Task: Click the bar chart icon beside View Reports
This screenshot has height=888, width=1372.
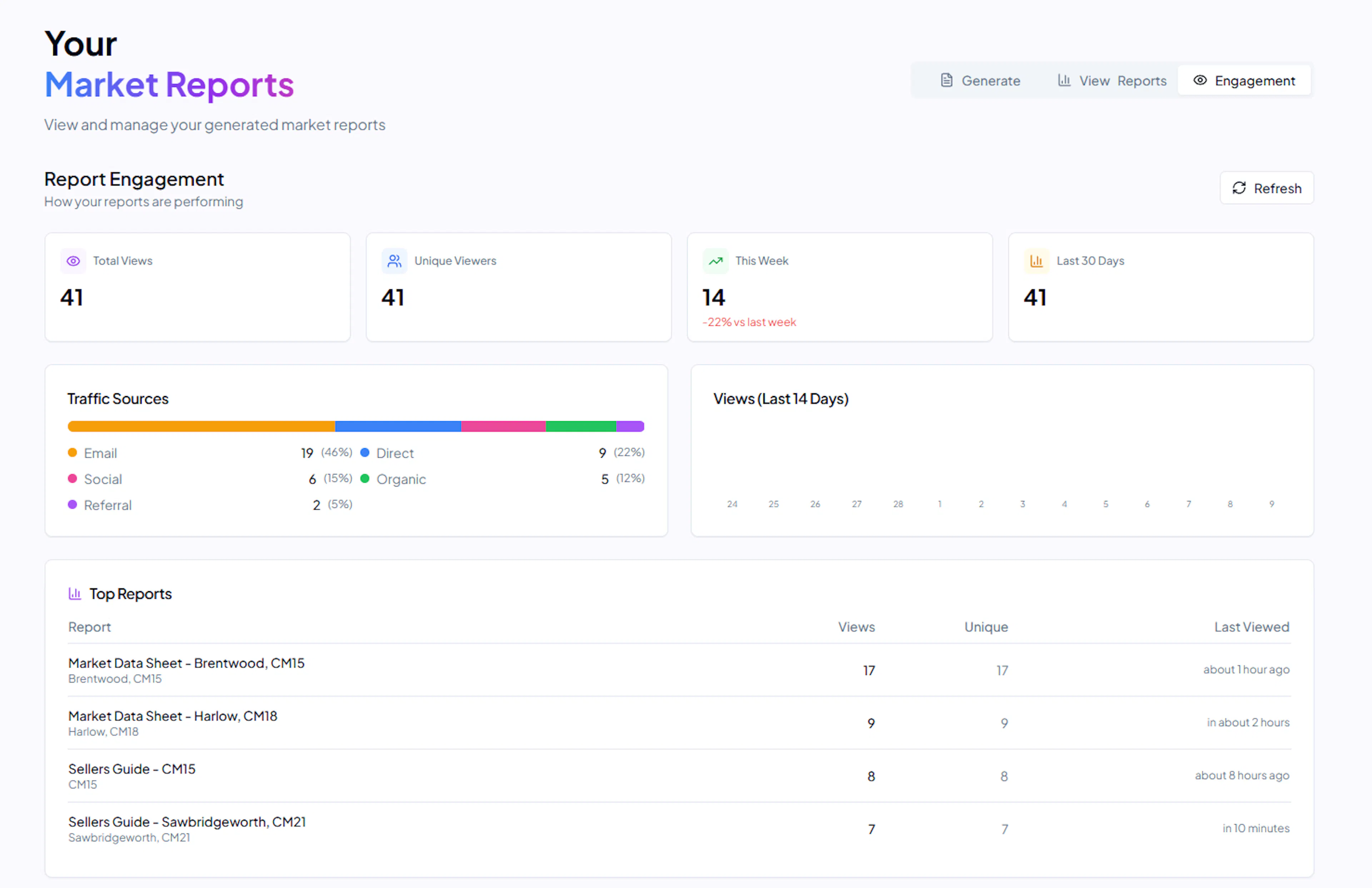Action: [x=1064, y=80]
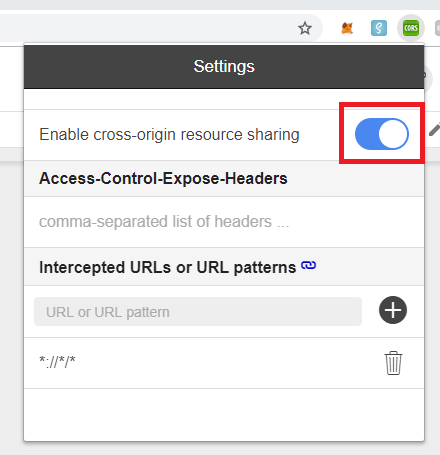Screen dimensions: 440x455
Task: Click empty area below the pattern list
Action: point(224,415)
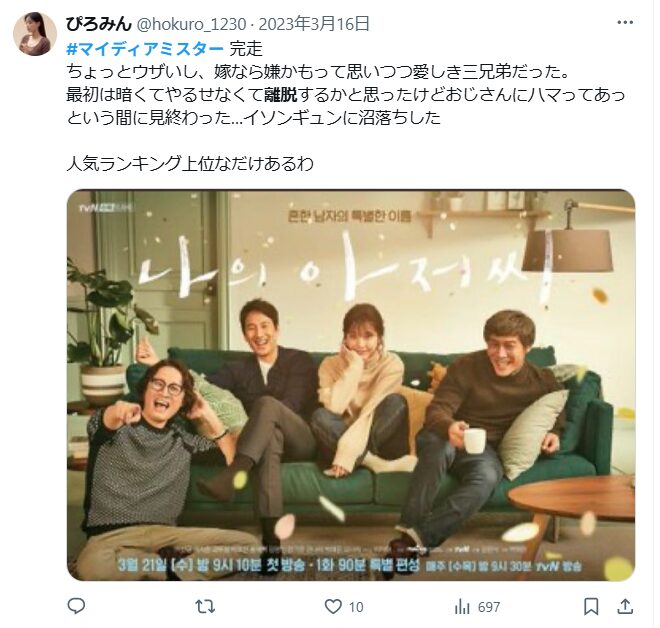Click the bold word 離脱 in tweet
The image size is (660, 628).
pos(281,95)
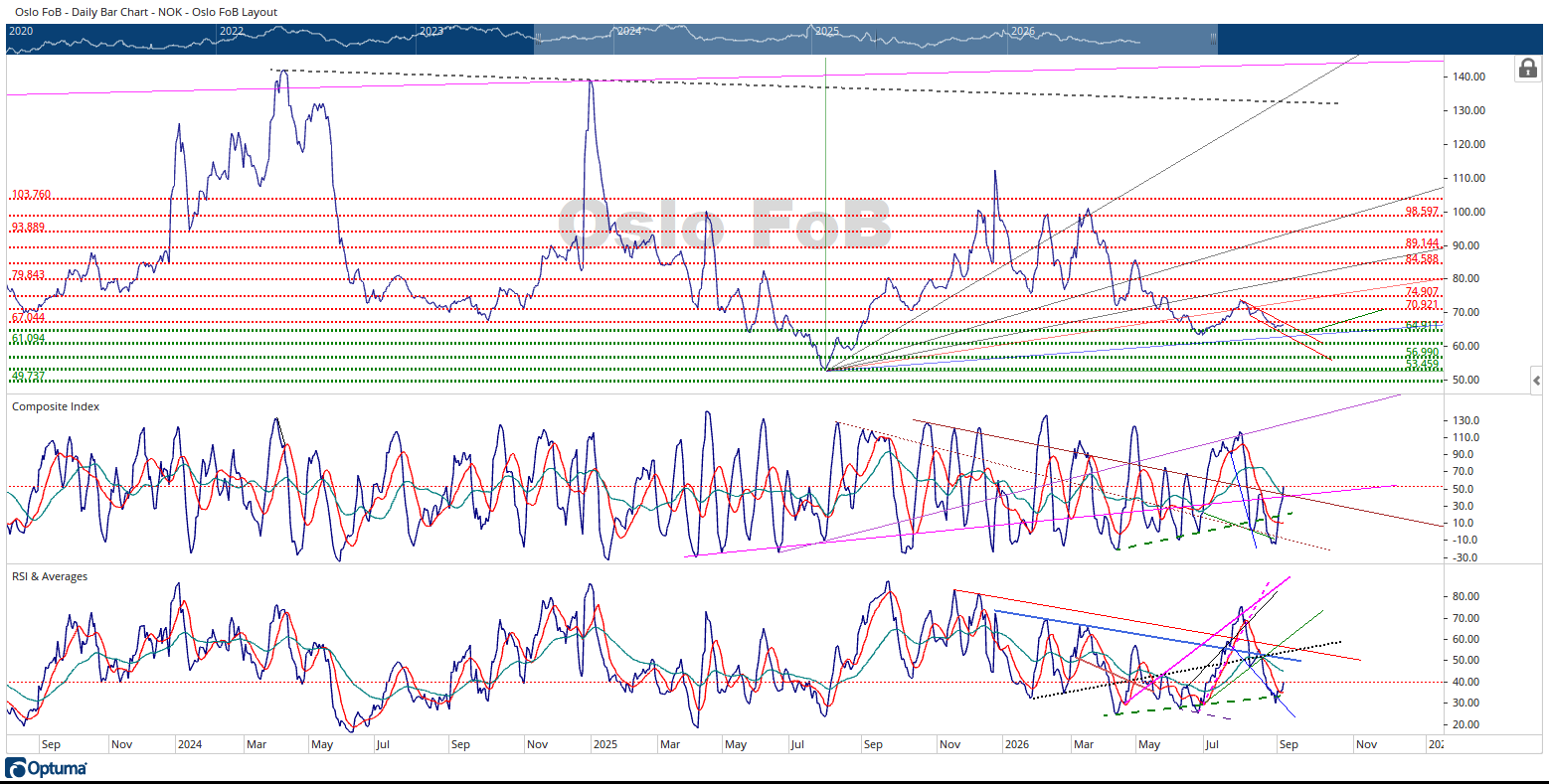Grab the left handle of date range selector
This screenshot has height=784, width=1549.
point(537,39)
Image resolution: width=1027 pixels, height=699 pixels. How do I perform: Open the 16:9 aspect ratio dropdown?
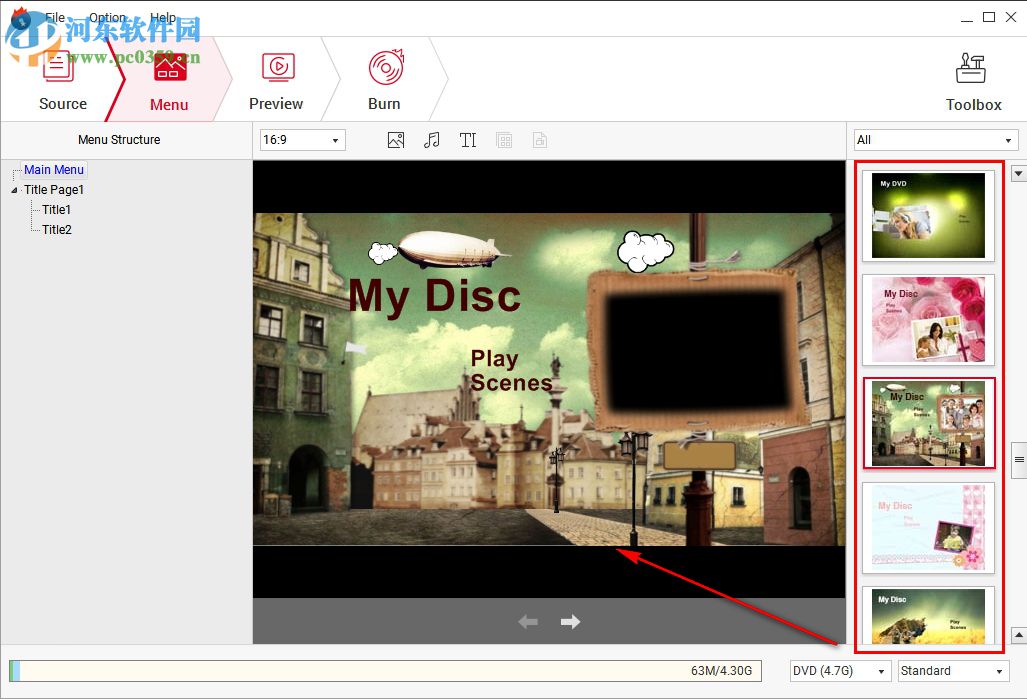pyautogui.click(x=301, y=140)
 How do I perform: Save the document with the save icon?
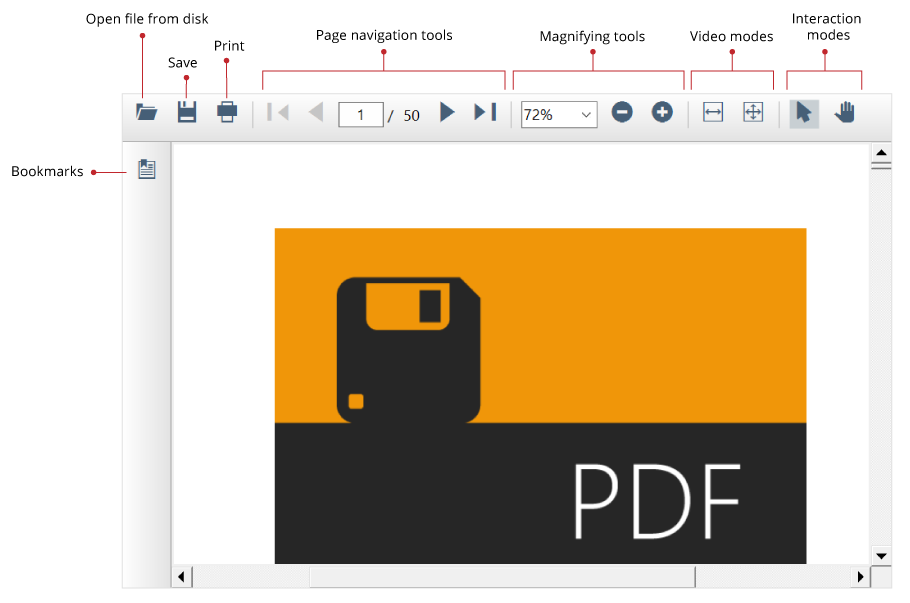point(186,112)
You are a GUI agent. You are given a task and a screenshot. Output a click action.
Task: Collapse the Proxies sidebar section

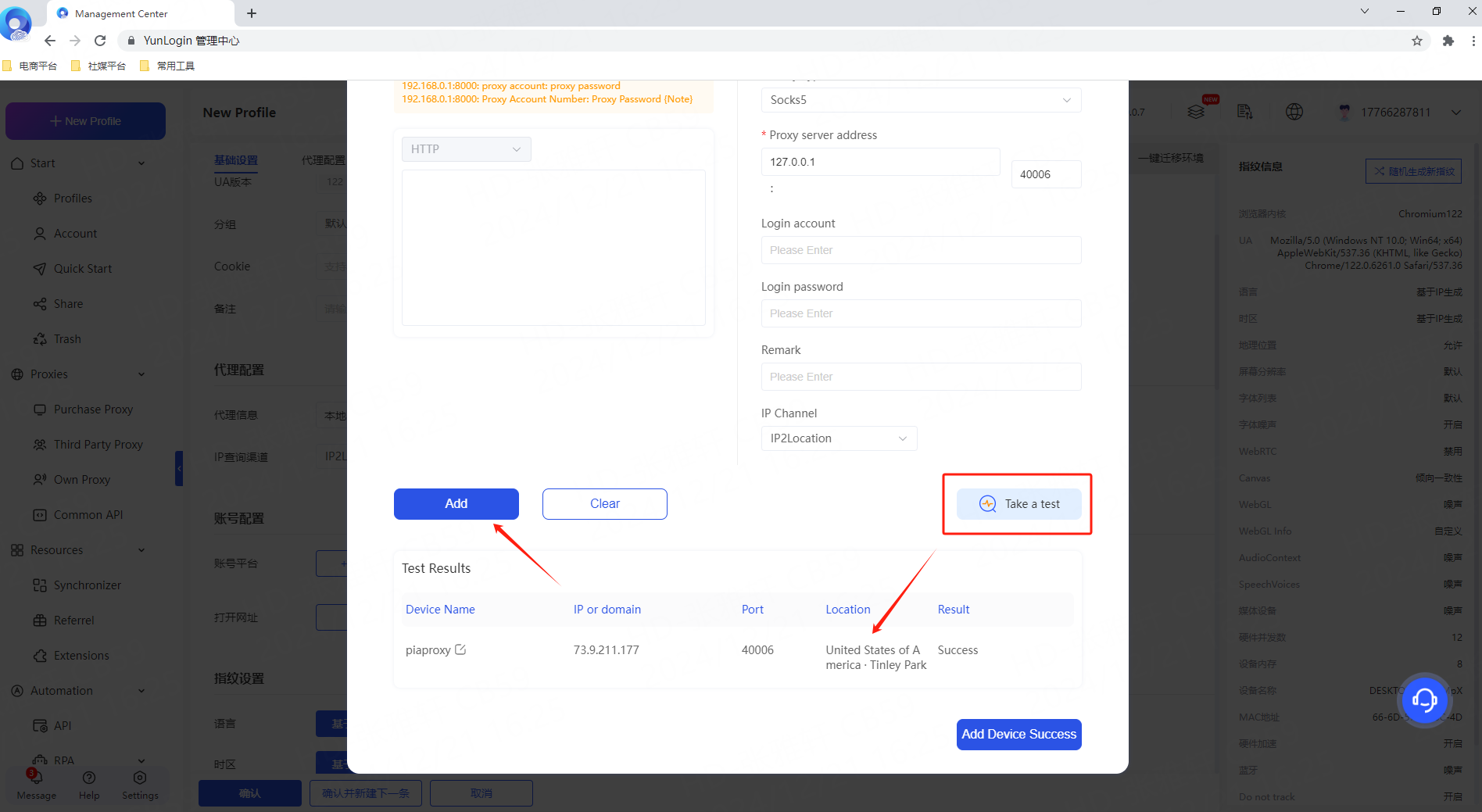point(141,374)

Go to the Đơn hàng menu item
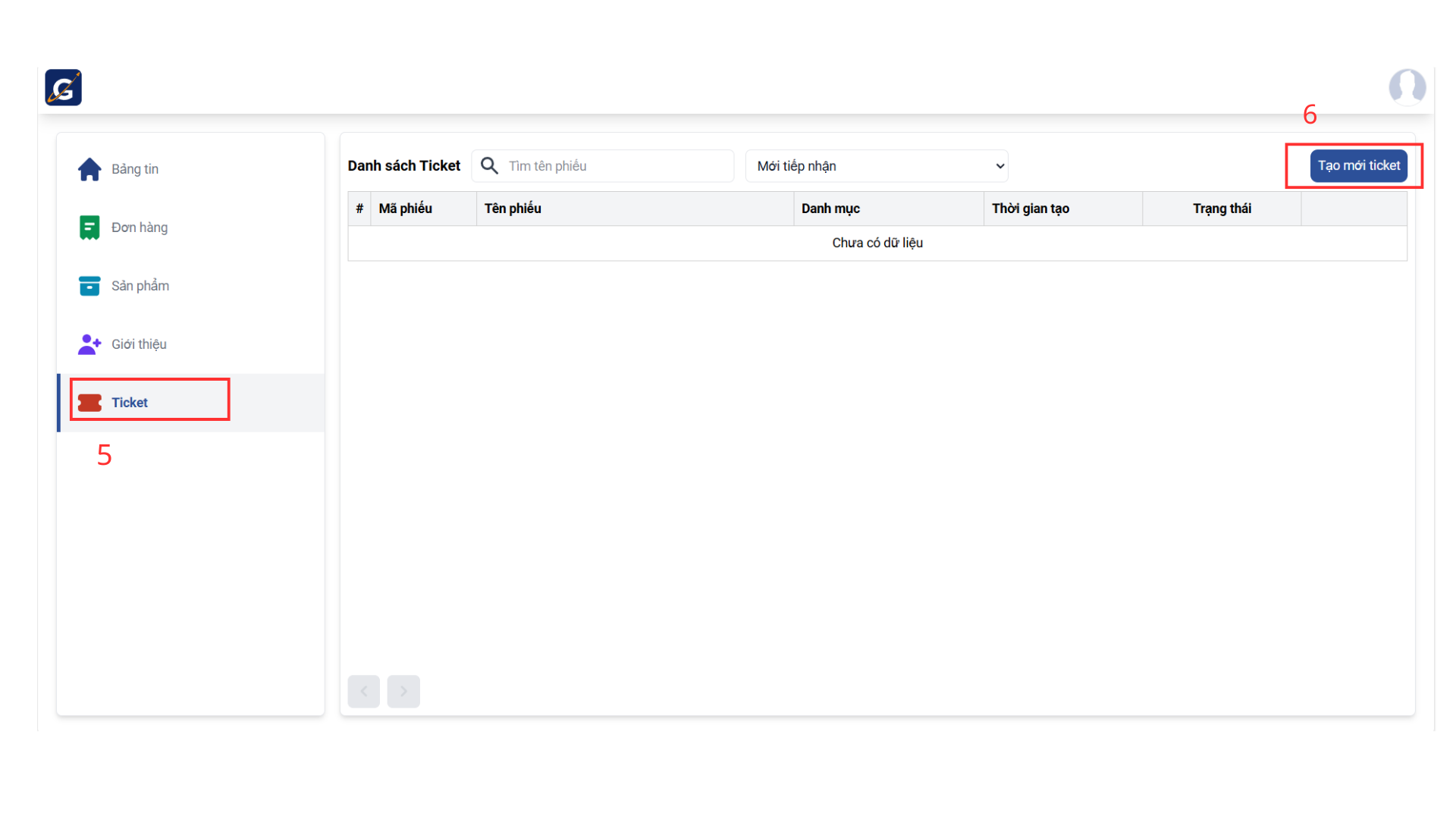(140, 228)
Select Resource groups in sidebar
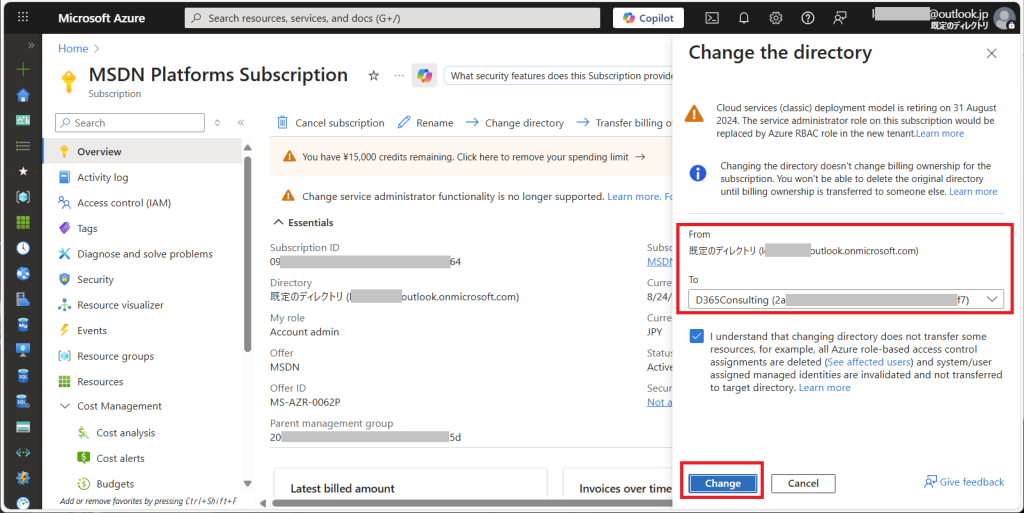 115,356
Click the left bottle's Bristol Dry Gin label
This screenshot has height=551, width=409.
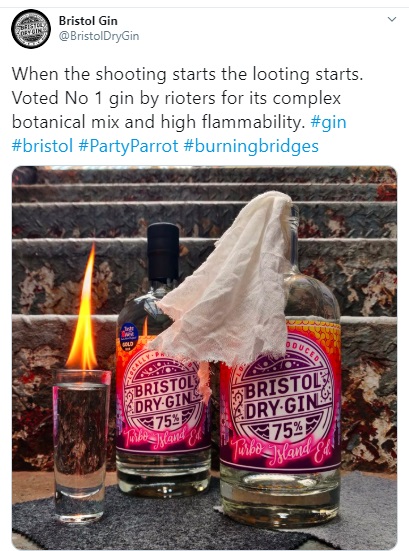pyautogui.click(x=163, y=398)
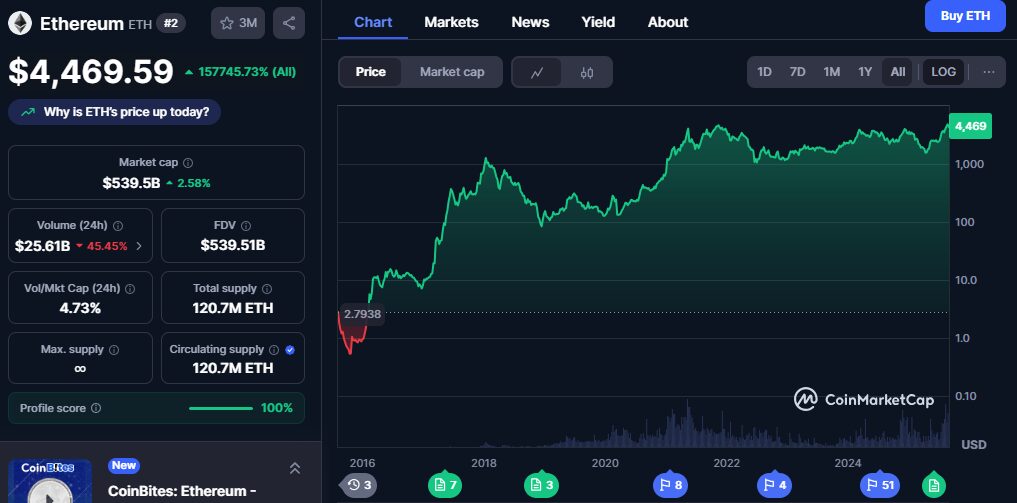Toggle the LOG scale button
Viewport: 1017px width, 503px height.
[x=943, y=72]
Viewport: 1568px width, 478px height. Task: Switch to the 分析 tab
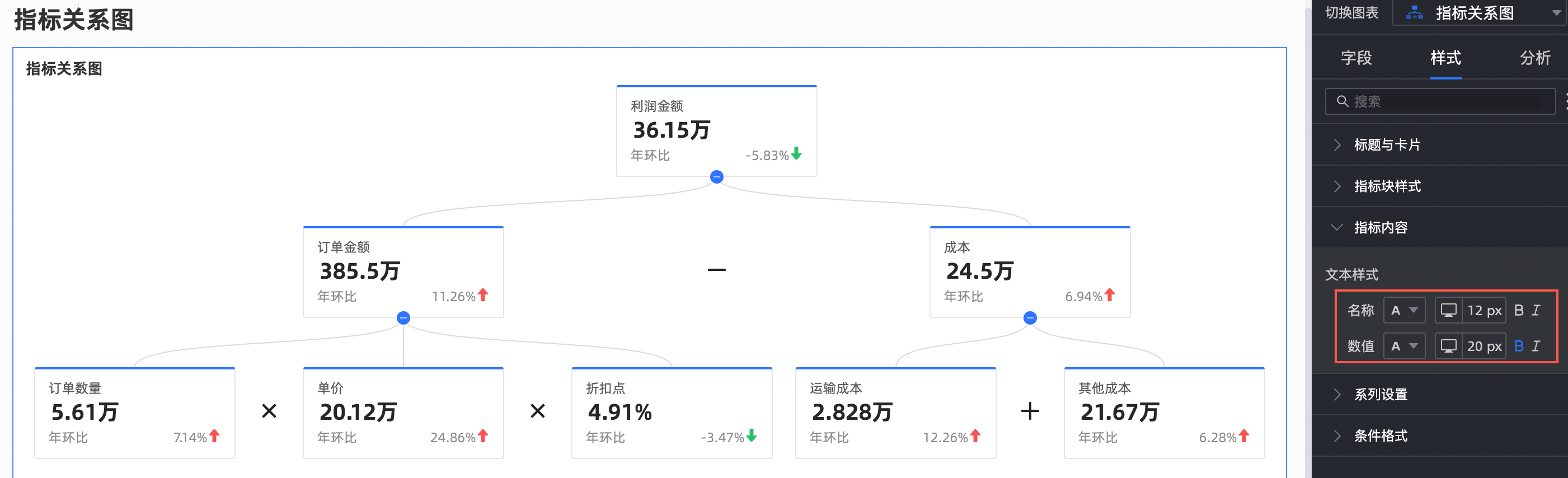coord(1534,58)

━━━━━━━━━━━━━━━━

(GIVEN EXERCISE): Convert all of the material above into a JSON list of strings, with one string per line and blank lines omitted. Leave the pictures out.

(SOLUTION TO THIS PROBLEM):
[
  "Task: Click the bar chart icon beside View Reports",
  "This screenshot has height=888, width=1372.",
  "Action: [x=1064, y=80]",
  "Screen dimensions: 440x455",
  "Task: Click empty area below the pattern list",
  "Action: point(224,415)",
  "Click the bold word 離脱 in tweet",
  "The image size is (660, 628).",
  "pos(281,95)",
  "Grab the left handle of date range selector",
  "This screenshot has height=784, width=1549.",
  "point(537,39)",
  "Image resolution: width=1027 pixels, height=699 pixels. How do I perform: Open the 16:9 aspect ratio dropdown?",
  "pyautogui.click(x=301, y=140)",
  " How do I perform: Save the document with the save icon?",
  "point(186,112)",
  "You are a GUI agent. You are given a task and a screenshot. Output a click action.",
  "Task: Collapse the Proxies sidebar section",
  "point(141,374)",
  "Go to the Đơn hàng menu item",
  "(140, 228)",
  "Select Resource groups in sidebar",
  " 115,356",
  "Click the left bottle's Bristol Dry Gin label",
  "This screenshot has height=551, width=409.",
  "pyautogui.click(x=163, y=398)",
  "Toggle the LOG scale button",
  "Viewport: 1017px width, 503px height.",
  "[x=943, y=72]",
  "Viewport: 1568px width, 478px height. Task: Switch to the 分析 tab",
  "coord(1534,58)"
]